== TASK DATA ==
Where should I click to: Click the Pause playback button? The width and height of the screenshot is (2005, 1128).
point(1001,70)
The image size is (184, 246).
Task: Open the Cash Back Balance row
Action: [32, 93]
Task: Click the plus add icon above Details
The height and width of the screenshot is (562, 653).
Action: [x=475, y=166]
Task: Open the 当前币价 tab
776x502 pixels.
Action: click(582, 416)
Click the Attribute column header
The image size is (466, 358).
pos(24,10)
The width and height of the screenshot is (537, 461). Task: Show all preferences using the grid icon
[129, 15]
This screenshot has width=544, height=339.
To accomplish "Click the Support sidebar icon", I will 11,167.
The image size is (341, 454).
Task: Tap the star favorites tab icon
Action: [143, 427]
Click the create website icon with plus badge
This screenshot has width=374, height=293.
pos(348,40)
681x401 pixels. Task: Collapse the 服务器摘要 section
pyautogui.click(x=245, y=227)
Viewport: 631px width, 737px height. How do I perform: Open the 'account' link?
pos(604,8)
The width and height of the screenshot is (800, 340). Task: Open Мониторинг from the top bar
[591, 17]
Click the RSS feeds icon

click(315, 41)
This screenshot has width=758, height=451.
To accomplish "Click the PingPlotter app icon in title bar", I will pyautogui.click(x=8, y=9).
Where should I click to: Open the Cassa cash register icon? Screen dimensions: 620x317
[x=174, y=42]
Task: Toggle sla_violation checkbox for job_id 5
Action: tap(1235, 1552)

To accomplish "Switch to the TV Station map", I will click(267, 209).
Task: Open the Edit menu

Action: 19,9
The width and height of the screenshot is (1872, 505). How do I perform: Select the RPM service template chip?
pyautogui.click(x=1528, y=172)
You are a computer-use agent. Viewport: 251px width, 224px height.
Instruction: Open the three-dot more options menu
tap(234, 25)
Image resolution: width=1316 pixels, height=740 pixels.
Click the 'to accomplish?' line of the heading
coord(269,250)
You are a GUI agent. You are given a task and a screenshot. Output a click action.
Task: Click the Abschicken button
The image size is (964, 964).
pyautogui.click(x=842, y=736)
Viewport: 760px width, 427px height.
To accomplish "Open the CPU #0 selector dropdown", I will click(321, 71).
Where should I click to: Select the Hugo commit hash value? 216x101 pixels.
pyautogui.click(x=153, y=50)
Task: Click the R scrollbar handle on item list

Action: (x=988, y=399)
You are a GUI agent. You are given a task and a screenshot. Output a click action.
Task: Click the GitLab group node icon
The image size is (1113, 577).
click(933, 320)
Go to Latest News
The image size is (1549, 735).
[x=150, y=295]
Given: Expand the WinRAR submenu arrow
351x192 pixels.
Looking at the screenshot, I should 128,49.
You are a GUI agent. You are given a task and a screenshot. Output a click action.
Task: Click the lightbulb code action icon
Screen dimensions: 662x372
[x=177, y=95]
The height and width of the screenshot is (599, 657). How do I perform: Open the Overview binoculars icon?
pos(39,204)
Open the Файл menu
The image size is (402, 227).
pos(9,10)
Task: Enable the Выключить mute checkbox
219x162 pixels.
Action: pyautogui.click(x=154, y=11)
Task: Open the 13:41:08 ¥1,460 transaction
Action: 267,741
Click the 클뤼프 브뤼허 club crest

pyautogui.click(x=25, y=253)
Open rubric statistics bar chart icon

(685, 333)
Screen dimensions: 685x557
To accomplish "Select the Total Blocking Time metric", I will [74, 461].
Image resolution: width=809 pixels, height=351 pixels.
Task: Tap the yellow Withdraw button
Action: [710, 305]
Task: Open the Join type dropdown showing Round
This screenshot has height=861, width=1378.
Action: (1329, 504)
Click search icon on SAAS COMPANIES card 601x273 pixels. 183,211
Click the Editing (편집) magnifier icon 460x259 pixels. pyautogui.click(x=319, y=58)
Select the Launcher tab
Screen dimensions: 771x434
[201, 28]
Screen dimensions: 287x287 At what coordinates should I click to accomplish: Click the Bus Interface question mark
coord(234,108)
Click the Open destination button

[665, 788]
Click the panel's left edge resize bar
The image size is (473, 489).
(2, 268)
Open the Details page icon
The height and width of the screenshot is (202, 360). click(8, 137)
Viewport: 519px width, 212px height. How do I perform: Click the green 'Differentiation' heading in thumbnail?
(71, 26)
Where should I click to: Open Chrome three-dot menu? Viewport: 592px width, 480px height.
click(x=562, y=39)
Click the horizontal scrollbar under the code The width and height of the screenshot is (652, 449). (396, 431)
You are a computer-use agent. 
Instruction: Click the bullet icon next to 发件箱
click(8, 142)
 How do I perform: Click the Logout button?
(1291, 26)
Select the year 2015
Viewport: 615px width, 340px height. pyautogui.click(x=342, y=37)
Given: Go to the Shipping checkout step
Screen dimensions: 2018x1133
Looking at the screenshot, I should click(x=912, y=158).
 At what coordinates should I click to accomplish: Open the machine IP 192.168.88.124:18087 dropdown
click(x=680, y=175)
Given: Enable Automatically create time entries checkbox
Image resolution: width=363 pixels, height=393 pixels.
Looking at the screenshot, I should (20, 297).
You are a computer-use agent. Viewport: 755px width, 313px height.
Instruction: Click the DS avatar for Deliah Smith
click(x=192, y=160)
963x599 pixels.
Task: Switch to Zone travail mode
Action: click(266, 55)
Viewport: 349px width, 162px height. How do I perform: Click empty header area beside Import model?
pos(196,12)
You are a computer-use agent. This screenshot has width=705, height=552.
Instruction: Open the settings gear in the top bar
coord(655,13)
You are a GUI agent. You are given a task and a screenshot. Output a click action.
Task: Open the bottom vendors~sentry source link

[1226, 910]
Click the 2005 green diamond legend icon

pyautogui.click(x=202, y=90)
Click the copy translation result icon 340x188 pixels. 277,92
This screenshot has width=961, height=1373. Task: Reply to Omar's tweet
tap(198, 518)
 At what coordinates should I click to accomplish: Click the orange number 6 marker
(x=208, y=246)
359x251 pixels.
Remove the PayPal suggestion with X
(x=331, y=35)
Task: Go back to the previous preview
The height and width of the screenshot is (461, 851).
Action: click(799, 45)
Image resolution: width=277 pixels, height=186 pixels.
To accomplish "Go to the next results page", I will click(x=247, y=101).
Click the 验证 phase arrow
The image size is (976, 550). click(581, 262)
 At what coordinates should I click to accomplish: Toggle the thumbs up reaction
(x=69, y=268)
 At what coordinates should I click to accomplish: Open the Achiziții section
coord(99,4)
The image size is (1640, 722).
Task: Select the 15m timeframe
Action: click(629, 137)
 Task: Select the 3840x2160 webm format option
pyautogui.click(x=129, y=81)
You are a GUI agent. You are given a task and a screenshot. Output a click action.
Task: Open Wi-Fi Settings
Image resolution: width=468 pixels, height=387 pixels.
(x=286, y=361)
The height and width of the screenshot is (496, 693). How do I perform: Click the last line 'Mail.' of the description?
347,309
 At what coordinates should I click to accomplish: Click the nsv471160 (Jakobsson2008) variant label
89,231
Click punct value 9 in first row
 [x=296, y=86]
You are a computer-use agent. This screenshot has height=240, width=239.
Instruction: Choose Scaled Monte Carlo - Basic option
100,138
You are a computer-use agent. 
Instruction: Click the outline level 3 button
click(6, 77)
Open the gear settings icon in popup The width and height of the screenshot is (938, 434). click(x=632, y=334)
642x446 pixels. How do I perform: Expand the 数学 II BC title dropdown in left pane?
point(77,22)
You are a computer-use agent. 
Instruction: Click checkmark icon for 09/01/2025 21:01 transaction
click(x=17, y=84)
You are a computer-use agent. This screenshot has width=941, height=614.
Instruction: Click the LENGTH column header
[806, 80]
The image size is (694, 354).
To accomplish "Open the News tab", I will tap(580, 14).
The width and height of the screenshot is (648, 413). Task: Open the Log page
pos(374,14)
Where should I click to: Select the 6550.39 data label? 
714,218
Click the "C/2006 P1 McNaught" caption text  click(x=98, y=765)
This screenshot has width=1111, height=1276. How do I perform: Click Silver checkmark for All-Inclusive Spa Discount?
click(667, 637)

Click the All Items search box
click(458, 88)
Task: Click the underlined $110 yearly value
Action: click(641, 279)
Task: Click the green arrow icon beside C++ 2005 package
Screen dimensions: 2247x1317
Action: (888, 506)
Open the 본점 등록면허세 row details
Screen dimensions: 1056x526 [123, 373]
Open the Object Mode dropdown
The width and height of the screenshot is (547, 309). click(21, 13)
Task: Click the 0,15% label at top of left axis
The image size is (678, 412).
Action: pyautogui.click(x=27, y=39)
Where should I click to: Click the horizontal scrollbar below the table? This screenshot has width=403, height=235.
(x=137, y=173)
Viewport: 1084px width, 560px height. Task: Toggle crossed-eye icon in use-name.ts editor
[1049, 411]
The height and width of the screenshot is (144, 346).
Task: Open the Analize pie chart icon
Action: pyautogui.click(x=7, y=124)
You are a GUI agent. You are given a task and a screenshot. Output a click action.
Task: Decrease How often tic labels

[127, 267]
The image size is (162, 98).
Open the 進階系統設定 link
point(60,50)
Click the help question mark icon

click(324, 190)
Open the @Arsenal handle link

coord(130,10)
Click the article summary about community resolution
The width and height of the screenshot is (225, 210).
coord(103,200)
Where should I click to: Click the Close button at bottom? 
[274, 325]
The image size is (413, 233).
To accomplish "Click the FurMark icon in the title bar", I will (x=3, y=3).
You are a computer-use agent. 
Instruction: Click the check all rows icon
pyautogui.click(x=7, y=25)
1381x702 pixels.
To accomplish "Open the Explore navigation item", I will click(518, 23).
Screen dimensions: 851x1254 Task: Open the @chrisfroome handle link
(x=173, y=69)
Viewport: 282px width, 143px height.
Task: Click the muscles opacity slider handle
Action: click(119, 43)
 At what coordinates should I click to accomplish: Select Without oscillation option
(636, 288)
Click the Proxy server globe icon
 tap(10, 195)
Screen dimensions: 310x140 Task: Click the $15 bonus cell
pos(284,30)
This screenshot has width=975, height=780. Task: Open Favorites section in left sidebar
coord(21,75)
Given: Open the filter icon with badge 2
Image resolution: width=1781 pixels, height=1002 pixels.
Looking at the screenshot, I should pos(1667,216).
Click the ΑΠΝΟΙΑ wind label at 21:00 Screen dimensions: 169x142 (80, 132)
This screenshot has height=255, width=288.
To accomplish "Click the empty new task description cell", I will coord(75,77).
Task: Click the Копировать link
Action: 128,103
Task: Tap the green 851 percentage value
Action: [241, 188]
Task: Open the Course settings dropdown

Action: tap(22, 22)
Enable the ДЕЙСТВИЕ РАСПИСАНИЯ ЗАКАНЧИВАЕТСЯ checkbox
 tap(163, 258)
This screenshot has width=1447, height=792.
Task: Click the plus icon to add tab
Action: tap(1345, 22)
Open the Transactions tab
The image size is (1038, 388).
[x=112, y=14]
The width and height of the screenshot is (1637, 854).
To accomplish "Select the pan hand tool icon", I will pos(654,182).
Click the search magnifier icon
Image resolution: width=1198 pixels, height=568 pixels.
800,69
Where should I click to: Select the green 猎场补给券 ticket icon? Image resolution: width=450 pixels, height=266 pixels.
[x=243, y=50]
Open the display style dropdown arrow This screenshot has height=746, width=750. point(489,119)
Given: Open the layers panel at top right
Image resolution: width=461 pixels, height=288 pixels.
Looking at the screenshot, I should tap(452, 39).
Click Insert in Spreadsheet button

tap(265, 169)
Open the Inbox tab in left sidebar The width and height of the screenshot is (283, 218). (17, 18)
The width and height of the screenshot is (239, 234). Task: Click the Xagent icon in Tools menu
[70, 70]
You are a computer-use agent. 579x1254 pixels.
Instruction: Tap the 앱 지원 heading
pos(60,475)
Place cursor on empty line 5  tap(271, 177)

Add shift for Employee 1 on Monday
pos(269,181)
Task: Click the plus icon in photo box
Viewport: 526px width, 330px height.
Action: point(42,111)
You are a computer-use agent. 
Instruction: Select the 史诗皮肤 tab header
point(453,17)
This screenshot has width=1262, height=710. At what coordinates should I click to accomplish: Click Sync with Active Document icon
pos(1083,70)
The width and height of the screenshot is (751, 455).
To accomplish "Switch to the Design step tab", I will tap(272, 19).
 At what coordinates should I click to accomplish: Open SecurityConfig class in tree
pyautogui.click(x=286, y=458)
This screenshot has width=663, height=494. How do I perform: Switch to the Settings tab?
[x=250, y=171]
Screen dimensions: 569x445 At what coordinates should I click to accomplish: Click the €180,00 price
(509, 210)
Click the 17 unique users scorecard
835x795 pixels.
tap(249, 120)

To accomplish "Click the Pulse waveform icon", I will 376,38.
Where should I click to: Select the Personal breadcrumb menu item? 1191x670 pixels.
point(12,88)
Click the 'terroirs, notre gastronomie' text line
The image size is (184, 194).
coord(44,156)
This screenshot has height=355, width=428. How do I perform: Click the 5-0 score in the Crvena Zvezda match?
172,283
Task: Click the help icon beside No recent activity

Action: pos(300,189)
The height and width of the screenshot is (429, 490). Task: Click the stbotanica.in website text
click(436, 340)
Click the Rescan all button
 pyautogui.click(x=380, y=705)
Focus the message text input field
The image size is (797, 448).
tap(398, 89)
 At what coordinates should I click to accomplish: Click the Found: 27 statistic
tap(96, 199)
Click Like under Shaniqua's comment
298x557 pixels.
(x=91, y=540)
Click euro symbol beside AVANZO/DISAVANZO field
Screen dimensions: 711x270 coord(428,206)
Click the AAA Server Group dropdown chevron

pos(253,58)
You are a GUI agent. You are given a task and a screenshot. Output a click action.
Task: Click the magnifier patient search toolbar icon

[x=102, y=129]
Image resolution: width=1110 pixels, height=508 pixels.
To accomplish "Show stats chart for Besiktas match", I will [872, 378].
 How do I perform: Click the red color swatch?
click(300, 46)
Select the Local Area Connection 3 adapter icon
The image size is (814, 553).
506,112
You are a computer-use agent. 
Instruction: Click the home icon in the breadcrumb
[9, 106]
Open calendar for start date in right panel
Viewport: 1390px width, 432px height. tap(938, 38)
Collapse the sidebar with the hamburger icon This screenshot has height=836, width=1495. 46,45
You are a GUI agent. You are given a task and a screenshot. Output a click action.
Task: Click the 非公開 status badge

== YOUR GOAL ==
Print the material starting at the line containing "Click the Editing" and ending at the line containing "[1226, 910]", both included, with every line unchanged.

== EXERCISE RESPONSE ==
Click the Editing (편집) magnifier icon 460x259 pixels. pyautogui.click(x=319, y=58)
Select the Launcher tab
Screen dimensions: 771x434
[201, 28]
Screen dimensions: 287x287 At what coordinates should I click to accomplish: Click the Bus Interface question mark
coord(234,108)
Click the Open destination button

[665, 788]
Click the panel's left edge resize bar
The image size is (473, 489).
(2, 268)
Open the Details page icon
The height and width of the screenshot is (202, 360). click(8, 137)
Viewport: 519px width, 212px height. How do I perform: Click the green 'Differentiation' heading in thumbnail?
(71, 26)
Where should I click to: Open Chrome three-dot menu? Viewport: 592px width, 480px height.
click(x=562, y=39)
Click the horizontal scrollbar under the code The width and height of the screenshot is (652, 449). (396, 431)
You are a computer-use agent. 
Instruction: Click the bullet icon next to 发件箱
click(8, 142)
 How do I perform: Click the Logout button?
(1291, 26)
Select the year 2015
Viewport: 615px width, 340px height. pyautogui.click(x=342, y=37)
Given: Go to the Shipping checkout step
Screen dimensions: 2018x1133
Looking at the screenshot, I should click(x=912, y=158).
 At what coordinates should I click to accomplish: Open the machine IP 192.168.88.124:18087 dropdown
click(x=680, y=175)
Given: Enable Automatically create time entries checkbox
Image resolution: width=363 pixels, height=393 pixels.
Looking at the screenshot, I should (20, 297).
You are a computer-use agent. Viewport: 755px width, 313px height.
Instruction: Click the DS avatar for Deliah Smith
click(x=192, y=160)
963x599 pixels.
Task: Switch to Zone travail mode
Action: click(266, 55)
Viewport: 349px width, 162px height. How do I perform: Click empty header area beside Import model?
pos(196,12)
You are a computer-use agent. This screenshot has width=705, height=552.
Instruction: Open the settings gear in the top bar
coord(655,13)
You are a GUI agent. You are given a task and a screenshot. Output a click action.
Task: Open the bottom vendors~sentry source link

[1226, 910]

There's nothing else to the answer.